§ Job
Format the material below as a JSON list of strings with one string per line, leaving out blank lines.

§ Supplied data
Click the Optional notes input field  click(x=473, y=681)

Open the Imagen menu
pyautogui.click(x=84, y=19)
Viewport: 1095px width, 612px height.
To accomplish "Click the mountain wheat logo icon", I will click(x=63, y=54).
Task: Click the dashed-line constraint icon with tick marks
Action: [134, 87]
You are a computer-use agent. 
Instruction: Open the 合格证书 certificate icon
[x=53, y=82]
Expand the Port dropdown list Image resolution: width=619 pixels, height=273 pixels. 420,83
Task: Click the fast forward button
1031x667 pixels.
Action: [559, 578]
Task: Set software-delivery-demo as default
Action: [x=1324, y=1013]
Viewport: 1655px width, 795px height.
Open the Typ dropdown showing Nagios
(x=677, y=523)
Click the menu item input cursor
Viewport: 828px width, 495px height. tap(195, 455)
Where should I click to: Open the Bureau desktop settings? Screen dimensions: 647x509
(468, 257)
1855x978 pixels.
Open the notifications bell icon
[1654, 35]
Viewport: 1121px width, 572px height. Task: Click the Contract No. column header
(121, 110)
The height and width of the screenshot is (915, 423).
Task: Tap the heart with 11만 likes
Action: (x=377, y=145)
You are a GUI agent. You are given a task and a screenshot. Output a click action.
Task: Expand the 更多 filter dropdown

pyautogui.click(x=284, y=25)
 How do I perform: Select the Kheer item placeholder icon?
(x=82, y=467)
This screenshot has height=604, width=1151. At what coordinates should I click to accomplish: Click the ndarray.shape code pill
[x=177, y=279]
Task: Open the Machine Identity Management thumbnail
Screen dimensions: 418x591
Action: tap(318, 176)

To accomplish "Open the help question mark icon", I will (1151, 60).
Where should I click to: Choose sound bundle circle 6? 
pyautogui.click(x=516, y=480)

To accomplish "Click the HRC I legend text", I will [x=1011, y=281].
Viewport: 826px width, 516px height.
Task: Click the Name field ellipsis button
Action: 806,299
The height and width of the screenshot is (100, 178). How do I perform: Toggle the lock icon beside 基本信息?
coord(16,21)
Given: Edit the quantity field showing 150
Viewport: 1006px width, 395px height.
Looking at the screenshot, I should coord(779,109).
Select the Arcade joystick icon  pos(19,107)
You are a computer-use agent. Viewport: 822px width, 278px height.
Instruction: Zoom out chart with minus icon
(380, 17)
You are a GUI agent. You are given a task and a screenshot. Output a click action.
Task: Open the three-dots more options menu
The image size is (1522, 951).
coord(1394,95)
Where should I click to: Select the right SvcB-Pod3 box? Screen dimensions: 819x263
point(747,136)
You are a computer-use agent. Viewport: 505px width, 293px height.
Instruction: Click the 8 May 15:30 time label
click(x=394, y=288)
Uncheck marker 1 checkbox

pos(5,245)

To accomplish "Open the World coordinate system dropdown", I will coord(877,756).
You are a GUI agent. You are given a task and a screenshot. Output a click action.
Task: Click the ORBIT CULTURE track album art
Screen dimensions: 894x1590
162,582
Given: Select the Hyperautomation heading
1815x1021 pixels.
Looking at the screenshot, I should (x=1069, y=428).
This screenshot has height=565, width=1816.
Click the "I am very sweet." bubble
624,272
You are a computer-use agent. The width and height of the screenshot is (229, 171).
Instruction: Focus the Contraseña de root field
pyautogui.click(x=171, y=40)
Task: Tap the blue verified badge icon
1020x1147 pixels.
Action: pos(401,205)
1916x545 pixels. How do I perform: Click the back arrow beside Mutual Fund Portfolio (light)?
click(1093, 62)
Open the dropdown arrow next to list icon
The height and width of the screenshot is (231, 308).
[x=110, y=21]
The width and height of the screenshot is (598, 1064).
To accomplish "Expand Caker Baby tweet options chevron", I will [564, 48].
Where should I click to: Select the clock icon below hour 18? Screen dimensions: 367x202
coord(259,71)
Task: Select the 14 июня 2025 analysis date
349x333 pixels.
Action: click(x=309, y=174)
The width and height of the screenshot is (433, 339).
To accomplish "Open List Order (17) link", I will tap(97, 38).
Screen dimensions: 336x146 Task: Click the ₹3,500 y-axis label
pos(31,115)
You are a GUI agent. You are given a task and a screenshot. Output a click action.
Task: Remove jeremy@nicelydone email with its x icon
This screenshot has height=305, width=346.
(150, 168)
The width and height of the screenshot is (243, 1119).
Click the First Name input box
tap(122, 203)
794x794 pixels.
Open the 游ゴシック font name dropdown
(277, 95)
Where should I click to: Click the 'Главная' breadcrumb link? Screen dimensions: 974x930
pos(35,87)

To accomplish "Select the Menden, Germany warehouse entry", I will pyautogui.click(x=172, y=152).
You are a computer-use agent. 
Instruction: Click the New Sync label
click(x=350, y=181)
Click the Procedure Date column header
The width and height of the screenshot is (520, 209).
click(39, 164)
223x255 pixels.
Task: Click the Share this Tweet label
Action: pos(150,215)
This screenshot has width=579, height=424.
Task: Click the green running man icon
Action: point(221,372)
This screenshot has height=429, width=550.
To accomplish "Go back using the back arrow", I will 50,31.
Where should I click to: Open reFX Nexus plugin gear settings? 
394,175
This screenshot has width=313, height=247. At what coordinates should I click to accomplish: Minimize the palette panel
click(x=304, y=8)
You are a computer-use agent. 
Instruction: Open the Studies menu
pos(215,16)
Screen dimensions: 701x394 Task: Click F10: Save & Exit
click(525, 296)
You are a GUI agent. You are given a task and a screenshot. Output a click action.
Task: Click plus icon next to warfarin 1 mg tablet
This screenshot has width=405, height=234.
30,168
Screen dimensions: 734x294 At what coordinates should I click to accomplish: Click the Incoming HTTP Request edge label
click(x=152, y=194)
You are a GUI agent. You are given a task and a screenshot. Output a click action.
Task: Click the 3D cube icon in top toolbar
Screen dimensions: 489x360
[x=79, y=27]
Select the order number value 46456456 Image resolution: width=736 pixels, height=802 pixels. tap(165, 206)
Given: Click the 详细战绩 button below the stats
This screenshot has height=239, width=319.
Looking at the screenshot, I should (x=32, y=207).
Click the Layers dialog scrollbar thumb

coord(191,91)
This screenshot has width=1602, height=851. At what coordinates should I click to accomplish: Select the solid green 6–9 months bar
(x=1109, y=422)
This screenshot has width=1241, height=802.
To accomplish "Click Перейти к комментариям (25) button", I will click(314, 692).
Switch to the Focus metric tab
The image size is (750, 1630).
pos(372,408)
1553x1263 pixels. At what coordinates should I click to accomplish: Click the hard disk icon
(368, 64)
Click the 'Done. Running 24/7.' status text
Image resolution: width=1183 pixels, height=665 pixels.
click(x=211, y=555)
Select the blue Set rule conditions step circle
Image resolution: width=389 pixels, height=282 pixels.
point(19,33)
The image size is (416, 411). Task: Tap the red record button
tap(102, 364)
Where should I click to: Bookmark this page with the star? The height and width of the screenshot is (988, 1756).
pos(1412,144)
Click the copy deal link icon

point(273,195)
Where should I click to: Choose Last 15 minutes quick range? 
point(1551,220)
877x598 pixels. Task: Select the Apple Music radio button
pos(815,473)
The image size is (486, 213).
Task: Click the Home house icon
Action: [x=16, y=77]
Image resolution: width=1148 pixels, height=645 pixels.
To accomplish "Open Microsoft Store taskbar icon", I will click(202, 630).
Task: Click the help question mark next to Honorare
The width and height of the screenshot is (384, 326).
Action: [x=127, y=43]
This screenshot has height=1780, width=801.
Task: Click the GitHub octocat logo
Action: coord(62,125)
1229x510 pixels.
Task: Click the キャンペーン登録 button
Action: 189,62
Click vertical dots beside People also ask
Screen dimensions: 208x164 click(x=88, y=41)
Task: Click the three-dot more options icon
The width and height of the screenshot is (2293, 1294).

§ Written solution
[
  "Click the Optional notes input field  click(x=473, y=681)",
  "Open the Imagen menu",
  "pyautogui.click(x=84, y=19)",
  "Viewport: 1095px width, 612px height.",
  "To accomplish \"Click the mountain wheat logo icon\", I will click(x=63, y=54).",
  "Task: Click the dashed-line constraint icon with tick marks",
  "Action: [134, 87]",
  "You are a computer-use agent. ",
  "Instruction: Open the 合格证书 certificate icon",
  "[x=53, y=82]",
  "Expand the Port dropdown list Image resolution: width=619 pixels, height=273 pixels. 420,83",
  "Task: Click the fast forward button",
  "1031x667 pixels.",
  "Action: [559, 578]",
  "Task: Set software-delivery-demo as default",
  "Action: [x=1324, y=1013]",
  "Viewport: 1655px width, 795px height.",
  "Open the Typ dropdown showing Nagios",
  "(x=677, y=523)",
  "Click the menu item input cursor",
  "Viewport: 828px width, 495px height. tap(195, 455)",
  "Where should I click to: Open the Bureau desktop settings? Screen dimensions: 647x509",
  "(468, 257)",
  "1855x978 pixels.",
  "Open the notifications bell icon",
  "[1654, 35]",
  "Viewport: 1121px width, 572px height. Task: Click the Contract No. column header",
  "(121, 110)",
  "The height and width of the screenshot is (915, 423).",
  "Task: Tap the heart with 11만 likes",
  "Action: (x=377, y=145)",
  "You are a GUI agent. You are given a task and a screenshot. Output a click action.",
  "Task: Expand the 更多 filter dropdown",
  "pyautogui.click(x=284, y=25)",
  " How do I perform: Select the Kheer item placeholder icon?",
  "(x=82, y=467)",
  "This screenshot has height=604, width=1151. At what coordinates should I click to accomplish: Click the ndarray.shape code pill",
  "[x=177, y=279]",
  "Task: Open the Machine Identity Management thumbnail",
  "Screen dimensions: 418x591",
  "Action: tap(318, 176)",
  "To accomplish \"Open the help question mark icon\", I will (1151, 60).",
  "Where should I click to: Choose sound bundle circle 6? ",
  "pyautogui.click(x=516, y=480)",
  "To accomplish \"Click the HRC I legend text\", I will [x=1011, y=281].",
  "Viewport: 826px width, 516px height.",
  "Task: Click the Name field ellipsis button",
  "Action: 806,299",
  "The height and width of the screenshot is (100, 178). How do I perform: Toggle the lock icon beside 基本信息?",
  "coord(16,21)",
  "Given: Edit the quantity field showing 150",
  "Viewport: 1006px width, 395px height.",
  "Looking at the screenshot, I should coord(779,109).",
  "Select the Arcade joystick icon  pos(19,107)",
  "You are a computer-use agent. Viewport: 822px width, 278px height.",
  "Instruction: Zoom out chart with minus icon",
  "(380, 17)",
  "You are a GUI agent. You are given a task and a screenshot. Output a click action.",
  "Task: Open the three-dots more options menu",
  "The image size is (1522, 951).",
  "coord(1394,95)",
  "Where should I click to: Select the right SvcB-Pod3 box? Screen dimensions: 819x263",
  "point(747,136)",
  "You are a computer-use agent. Viewport: 505px width, 293px height.",
  "Instruction: Click the 8 May 15:30 time label",
  "click(x=394, y=288)",
  "Uncheck marker 1 checkbox",
  "pos(5,245)",
  "To accomplish \"Open the World coordinate system dropdown\", I will coord(877,756).",
  "You are a GUI agent. You are given a task and a screenshot. Output a click action.",
  "Task: Click the ORBIT CULTURE track album art",
  "Screen dimensions: 894x1590",
  "162,582",
  "Given: Select the Hyperautomation heading",
  "1815x1021 pixels.",
  "Looking at the screenshot, I should (x=1069, y=428).",
  "This screenshot has height=565, width=1816.",
  "Click the \"I am very sweet.\" bubble",
  "624,272",
  "You are a computer-use agent. The width and height of the screenshot is (229, 171).",
  "Instruction: Focus the Contraseña de root field",
  "pyautogui.click(x=171, y=40)",
  "Task: Tap the blue verified badge icon",
  "1020x1147 pixels.",
  "Action: pos(401,205)",
  "1916x545 pixels. How do I perform: Click the back arrow beside Mutual Fund Portfolio (light)?",
  "click(1093, 62)",
  "Open the dropdown arrow next to list icon",
  "The height and width of the screenshot is (231, 308).",
  "[x=110, y=21]",
  "The width and height of the screenshot is (598, 1064).",
  "To accomplish \"Expand Caker Baby tweet options chevron\", I will [564, 48].",
  "Where should I click to: Select the clock icon below hour 18? Screen dimensions: 367x202",
  "coord(259,71)",
  "Task: Select the 14 июня 2025 analysis date",
  "349x333 pixels.",
  "Action: click(x=309, y=174)",
  "The width and height of the screenshot is (433, 339).",
  "To accomplish \"Open List Order (17) link\", I will tap(97, 38).",
  "Screen dimensions: 336x146 Task: Click the ₹3,500 y-axis label",
  "pos(31,115)",
  "You are a GUI agent. You are given a task and a screenshot. Output a click action.",
  "Task: Remove jeremy@nicelydone email with its x icon",
  "This screenshot has height=305, width=346.",
  "(150, 168)",
  "The width and height of the screenshot is (243, 1119).",
  "Click the First Name input box",
  "tap(122, 203)",
  "794x794 pixels.",
  "Open the 游ゴシック font name dropdown",
  "(277, 95)",
  "Where should I click to: Click the 'Главная' breadcrumb link? Screen dimensions: 974x930",
  "pos(35,87)",
  "To accomplish \"Select the Menden, Germany warehouse entry\", I will pyautogui.click(x=172, y=152).",
  "You are a computer-use agent. ",
  "Instruction: Click the New Sync label",
  "click(x=350, y=181)",
  "Click the Procedure Date column header",
  "The width and height of the screenshot is (520, 209).",
  "click(39, 164)",
  "223x255 pixels.",
  "Task: Click the Share this Tweet label",
  "Action: pos(150,215)",
  "This screenshot has width=579, height=424.",
  "Task: Click the green running man icon",
  "Action: point(221,372)",
  "This screenshot has height=429, width=550.",
  "To accomplish \"Go back using the back arrow\", I will 50,31.",
  "Where should I click to: Open reFX Nexus plugin gear settings? ",
  "394,175",
  "This screenshot has width=313, height=247. At what coordinates should I click to accomplish: Minimize the palette panel",
  "click(x=304, y=8)",
  "You are a computer-use agent. ",
  "Instruction: Open the Studies menu",
  "pos(215,16)",
  "Screen dimensions: 701x394 Task: Click F10: Save & Exit",
  "click(525, 296)",
  "You are a GUI agent. You are given a task and a screenshot. Output a click action.",
  "Task: Click plus icon next to warfarin 1 mg tablet",
  "This screenshot has width=405, height=234.",
  "30,168",
  "Screen dimensions: 734x294 At what coordinates should I click to accomplish: Click the Incoming HTTP Request edge label",
  "click(x=152, y=194)",
  "You are a GUI agent. You are given a task and a screenshot. Output a click action.",
  "Task: Click the 3D cube icon in top toolbar",
  "Screen dimensions: 489x360",
  "[x=79, y=27]",
  "Select the order number value 46456456 Image resolution: width=736 pixels, height=802 pixels. tap(165, 206)",
  "Given: Click the 详细战绩 button below the stats",
  "This screenshot has height=239, width=319.",
  "Looking at the screenshot, I should (x=32, y=207).",
  "Click the Layers dialog scrollbar thumb",
  "coord(191,91)",
  "This screenshot has width=1602, height=851. At what coordinates should I click to accomplish: Select the solid green 6–9 months bar",
  "(x=1109, y=422)",
  "This screenshot has width=1241, height=802.",
  "To accomplish \"Click Перейти к комментариям (25) button\", I will click(314, 692).",
  "Switch to the Focus metric tab",
  "The image size is (750, 1630).",
  "pos(372,408)",
  "1553x1263 pixels. At what coordinates should I click to accomplish: Click the hard disk icon",
  "(368, 64)",
  "Click the 'Done. Running 24/7.' status text",
  "Image resolution: width=1183 pixels, height=665 pixels.",
  "click(x=211, y=555)",
  "Select the blue Set rule conditions step circle",
  "Image resolution: width=389 pixels, height=282 pixels.",
  "point(19,33)",
  "The image size is (416, 411). Task: Tap the red record button",
  "tap(102, 364)",
  "Where should I click to: Bookmark this page with the star? The height and width of the screenshot is (988, 1756).",
  "pos(1412,144)",
  "Click the copy deal link icon",
  "point(273,195)",
  "Where should I click to: Choose Last 15 minutes quick range? ",
  "point(1551,220)",
  "877x598 pixels. Task: Select the Apple Music radio button",
  "pos(815,473)",
  "The image size is (486, 213).",
  "Task: Click the Home house icon",
  "Action: [x=16, y=77]",
  "Image resolution: width=1148 pixels, height=645 pixels.",
  "To accomplish \"Open Microsoft Store taskbar icon\", I will click(202, 630).",
  "Task: Click the help question mark next to Honorare",
  "The width and height of the screenshot is (384, 326).",
  "Action: [x=127, y=43]",
  "This screenshot has height=1780, width=801.",
  "Task: Click the GitHub octocat logo",
  "Action: coord(62,125)",
  "1229x510 pixels.",
  "Task: Click the キャンペーン登録 button",
  "Action: 189,62",
  "Click vertical dots beside People also ask",
  "Screen dimensions: 208x164 click(x=88, y=41)",
  "Task: Click the three-dot more options icon",
  "The width and height of the screenshot is (2293, 1294)."
]